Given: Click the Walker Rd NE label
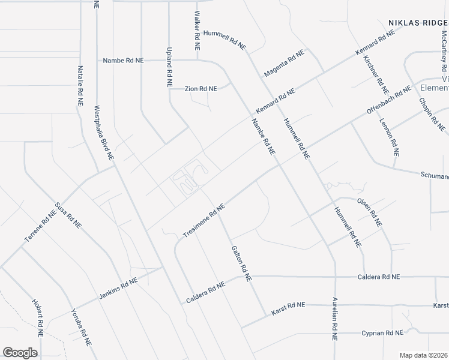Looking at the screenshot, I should [196, 30].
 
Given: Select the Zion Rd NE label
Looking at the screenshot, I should [200, 89].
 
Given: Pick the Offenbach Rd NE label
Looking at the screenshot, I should [389, 100].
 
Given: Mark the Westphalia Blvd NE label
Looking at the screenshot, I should [103, 133].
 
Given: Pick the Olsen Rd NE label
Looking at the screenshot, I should [369, 211].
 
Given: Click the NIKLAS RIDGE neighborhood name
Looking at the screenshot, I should [417, 23].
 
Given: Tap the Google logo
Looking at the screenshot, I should [20, 353].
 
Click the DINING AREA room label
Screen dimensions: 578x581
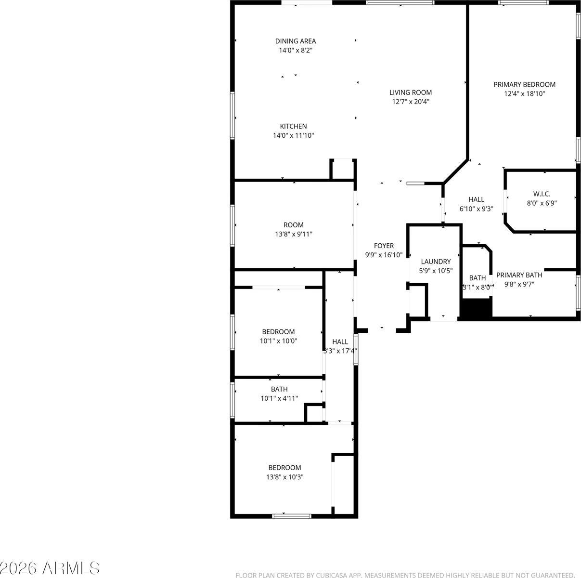296,41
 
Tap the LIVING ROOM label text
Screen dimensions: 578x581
410,92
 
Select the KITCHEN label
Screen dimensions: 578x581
294,127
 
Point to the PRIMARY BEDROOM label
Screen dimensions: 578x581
524,85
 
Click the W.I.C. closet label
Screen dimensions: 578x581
542,194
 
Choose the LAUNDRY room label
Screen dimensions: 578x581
436,262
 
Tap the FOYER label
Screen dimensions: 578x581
384,246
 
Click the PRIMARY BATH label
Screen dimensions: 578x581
519,275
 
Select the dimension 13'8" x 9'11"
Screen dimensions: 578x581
294,234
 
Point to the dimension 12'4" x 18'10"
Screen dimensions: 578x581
524,94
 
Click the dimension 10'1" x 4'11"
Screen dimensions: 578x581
279,398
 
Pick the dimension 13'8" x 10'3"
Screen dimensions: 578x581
284,477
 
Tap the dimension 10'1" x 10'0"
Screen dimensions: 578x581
278,341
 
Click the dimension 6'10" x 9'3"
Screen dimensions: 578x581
477,209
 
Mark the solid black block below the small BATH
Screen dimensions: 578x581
476,308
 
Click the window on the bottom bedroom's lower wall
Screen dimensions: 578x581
292,516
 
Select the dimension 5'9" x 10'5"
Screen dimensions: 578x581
436,271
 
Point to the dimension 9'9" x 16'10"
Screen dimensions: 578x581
384,255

Set task -
How many lines in the material above contain the word "Click"? Reply with the number alone.

Exercise result -
8